I think it was a combination of me not expecting a service like this, and the fact that you use terminology like "invite".

You mean that as in "add devices of friends by inviting them" right? Because the main question in my mind is "wait, who's generating the keys? who's storing the keys? who has access to my private key?"

I do not want to tell you how to write stuff, I'm an autistic nerd with limited people skills. But I think it would make more sense if you said something along the lines of "easy way to share client wireguard config with friends and family".


No, I get it. I'm not a network guy so I don't know the terminology :)

What I think is kind of confusing, is that I'm separating the notions of a Network Device and the WireGuard Keys that go with a device. So it's like this:

Network <-> Device <-> Invited Member <-> Interface (PrivateKeys)

As a network owner/admin, you get to define your devices, routes/connections etc. To associate and/or generate keys for those devices, there's a separate step, the Interfaces. Those are managed by end-users themselves, who can generate and encrypt their key set right from the browser.

Of course, you can just create an Interface for each device in your networks so that your end-users won't have to do anything other than scanning the QR codes or downloading the relevant configs to their devices.

This design makes it super clear who has access to what: Interfaces are owned by their creators, Devices are owned by their Network owners or the Member they were assigned to. Also makes it easier to make changes to WireGuard related data (key rotation maybe?) without needing to make changes to the network-level settings.

> "wait, who's generating the keys? who's storing the keys? who has access to my private key?"

So, the user owning the network or the device can generate keys for that device. The private keys, if provided, are encrypted in the browser before storing them on WireHub. The user who created the Interface has access to the private key, if they provided it, and if they remember the password they used to encrypt it in the first place.

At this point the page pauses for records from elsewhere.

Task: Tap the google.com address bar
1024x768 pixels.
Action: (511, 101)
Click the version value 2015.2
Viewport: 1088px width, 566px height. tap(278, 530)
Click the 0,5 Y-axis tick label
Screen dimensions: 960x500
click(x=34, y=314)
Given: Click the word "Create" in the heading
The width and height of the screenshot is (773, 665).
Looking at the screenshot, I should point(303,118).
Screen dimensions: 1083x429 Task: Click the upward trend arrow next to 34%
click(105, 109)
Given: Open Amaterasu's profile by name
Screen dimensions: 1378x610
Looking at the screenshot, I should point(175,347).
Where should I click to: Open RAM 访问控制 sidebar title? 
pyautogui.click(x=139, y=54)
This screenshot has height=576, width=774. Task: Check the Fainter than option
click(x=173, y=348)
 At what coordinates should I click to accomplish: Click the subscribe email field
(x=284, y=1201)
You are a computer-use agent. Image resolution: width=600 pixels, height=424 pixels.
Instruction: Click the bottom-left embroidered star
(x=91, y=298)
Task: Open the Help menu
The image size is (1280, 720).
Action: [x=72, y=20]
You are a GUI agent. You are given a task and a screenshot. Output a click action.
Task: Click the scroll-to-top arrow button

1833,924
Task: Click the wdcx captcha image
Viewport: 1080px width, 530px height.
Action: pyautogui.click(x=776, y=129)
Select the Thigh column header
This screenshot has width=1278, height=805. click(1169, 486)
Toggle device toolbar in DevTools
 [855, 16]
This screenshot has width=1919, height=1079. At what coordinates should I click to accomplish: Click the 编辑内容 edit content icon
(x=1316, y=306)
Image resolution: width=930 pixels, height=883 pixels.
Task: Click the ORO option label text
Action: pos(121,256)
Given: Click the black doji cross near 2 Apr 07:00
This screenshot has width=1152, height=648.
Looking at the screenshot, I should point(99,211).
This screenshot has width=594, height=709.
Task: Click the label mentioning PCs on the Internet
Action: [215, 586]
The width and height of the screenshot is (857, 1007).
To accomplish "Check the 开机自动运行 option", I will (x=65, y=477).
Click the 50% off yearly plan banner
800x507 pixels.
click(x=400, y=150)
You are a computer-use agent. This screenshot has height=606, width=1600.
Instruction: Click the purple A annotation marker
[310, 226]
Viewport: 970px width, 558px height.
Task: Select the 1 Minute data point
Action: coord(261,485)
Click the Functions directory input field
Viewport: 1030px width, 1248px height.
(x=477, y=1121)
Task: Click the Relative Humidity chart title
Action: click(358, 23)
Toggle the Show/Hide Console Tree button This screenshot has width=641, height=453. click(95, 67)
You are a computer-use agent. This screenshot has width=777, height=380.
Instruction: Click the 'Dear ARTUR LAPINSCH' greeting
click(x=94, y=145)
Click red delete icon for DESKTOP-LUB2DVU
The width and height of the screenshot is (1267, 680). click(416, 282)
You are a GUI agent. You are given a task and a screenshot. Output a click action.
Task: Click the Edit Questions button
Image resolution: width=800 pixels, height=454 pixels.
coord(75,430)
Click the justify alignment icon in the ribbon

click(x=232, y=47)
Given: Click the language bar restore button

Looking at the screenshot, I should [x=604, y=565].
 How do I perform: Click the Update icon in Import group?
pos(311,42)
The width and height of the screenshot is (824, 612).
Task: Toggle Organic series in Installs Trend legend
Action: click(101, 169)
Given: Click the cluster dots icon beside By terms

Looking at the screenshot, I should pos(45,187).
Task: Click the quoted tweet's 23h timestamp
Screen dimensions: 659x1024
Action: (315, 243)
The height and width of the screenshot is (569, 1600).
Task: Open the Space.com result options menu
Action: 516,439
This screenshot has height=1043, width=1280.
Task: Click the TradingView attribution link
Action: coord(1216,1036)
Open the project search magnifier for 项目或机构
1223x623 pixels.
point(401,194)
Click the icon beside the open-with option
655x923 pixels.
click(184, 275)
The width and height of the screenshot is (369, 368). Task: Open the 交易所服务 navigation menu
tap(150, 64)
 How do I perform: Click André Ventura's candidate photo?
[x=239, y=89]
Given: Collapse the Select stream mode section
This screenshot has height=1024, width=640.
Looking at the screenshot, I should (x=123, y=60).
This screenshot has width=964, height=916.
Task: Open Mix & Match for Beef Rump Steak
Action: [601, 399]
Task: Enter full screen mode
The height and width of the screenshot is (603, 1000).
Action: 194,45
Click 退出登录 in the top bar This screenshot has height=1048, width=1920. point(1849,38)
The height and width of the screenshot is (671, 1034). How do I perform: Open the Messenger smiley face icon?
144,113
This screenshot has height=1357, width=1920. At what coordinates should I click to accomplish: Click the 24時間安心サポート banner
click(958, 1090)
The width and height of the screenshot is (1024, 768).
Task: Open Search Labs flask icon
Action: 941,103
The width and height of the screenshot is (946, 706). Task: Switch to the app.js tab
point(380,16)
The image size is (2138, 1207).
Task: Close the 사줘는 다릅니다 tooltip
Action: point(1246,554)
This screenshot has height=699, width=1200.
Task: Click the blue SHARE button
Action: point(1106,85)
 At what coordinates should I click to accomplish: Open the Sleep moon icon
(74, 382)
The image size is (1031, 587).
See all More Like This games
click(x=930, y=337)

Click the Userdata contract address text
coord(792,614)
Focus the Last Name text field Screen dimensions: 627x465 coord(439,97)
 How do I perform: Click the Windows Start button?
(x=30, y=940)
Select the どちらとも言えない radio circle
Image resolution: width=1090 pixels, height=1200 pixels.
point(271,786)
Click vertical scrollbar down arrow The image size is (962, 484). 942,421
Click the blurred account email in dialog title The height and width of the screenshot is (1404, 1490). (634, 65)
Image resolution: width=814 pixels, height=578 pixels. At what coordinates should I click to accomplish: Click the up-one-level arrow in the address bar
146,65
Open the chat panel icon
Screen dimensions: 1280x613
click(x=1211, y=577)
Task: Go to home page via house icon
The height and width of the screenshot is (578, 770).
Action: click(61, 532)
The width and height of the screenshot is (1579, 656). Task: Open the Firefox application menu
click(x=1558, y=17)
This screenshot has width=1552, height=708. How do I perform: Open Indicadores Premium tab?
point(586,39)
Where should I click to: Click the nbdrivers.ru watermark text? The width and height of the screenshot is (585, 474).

If you forget the password to an Interface, you create a new Interface for that device with a new set of keys. The configs of all other devices will be updated to reflect that change (they will need to re-download and re-install of course).


Thank you for the quick how-to. Makes for a great intro to see how you thought about the workflow. I was able to follow it no problem and now understand the Connections section. Of course you have the pre-loaded examples in there as well. Pretty neat actually! What I also really like is the export function for a quick backup. Do you have an example of the cronjob?


Awesome! Glad you got it:)

So for the cronjob part, that only applies to devices assigned to guests, as they can be used without creating an account on wirehub.

- Create your invite, Guest Role.

- Assign the Device to that Guest.

- Add an Interface on that Device.

- Preview the network as that Guest (click the eye icon next to their username). Open the URL in a new private window, because you need to:

- Accept the Invite.

- As that Guest, you'll just see the device(s) assigned to you. Click on the config button for any device and right click, copy the Download URL. That should contain the invite_code as well, which is basically the authorization token for that Guest.

Now, on your device, just curl the URL, like so:

``` curl 'https://wirehub.org/wirehub/n/hub-network/device/1/download?...' ```


I can't edit my previous comment but here's a better curl example:

`curl -s -o ./wg0.conf 'https://wirehub.org/wirehub/n/hub-network/device/1/download?...'`

This pulls the config and stores it in `wg0.conf`. The [Interface] section though is invalid (as there's no private key). So you'd have to either generate the keys on the server or somehow get them there. From then on it's just standard wg-quick and wg to create the interface and load your keys.

After the cron job, you'd want to do something like `wg syncconf wg0 <(wg-quick strip wg0)` so that wireguard picks up any changes from the pulled config.


Thanks - that's a really comprehensive response and I appreciate it.


Sure no problem :) let me know if you run into any issues. Email in profile.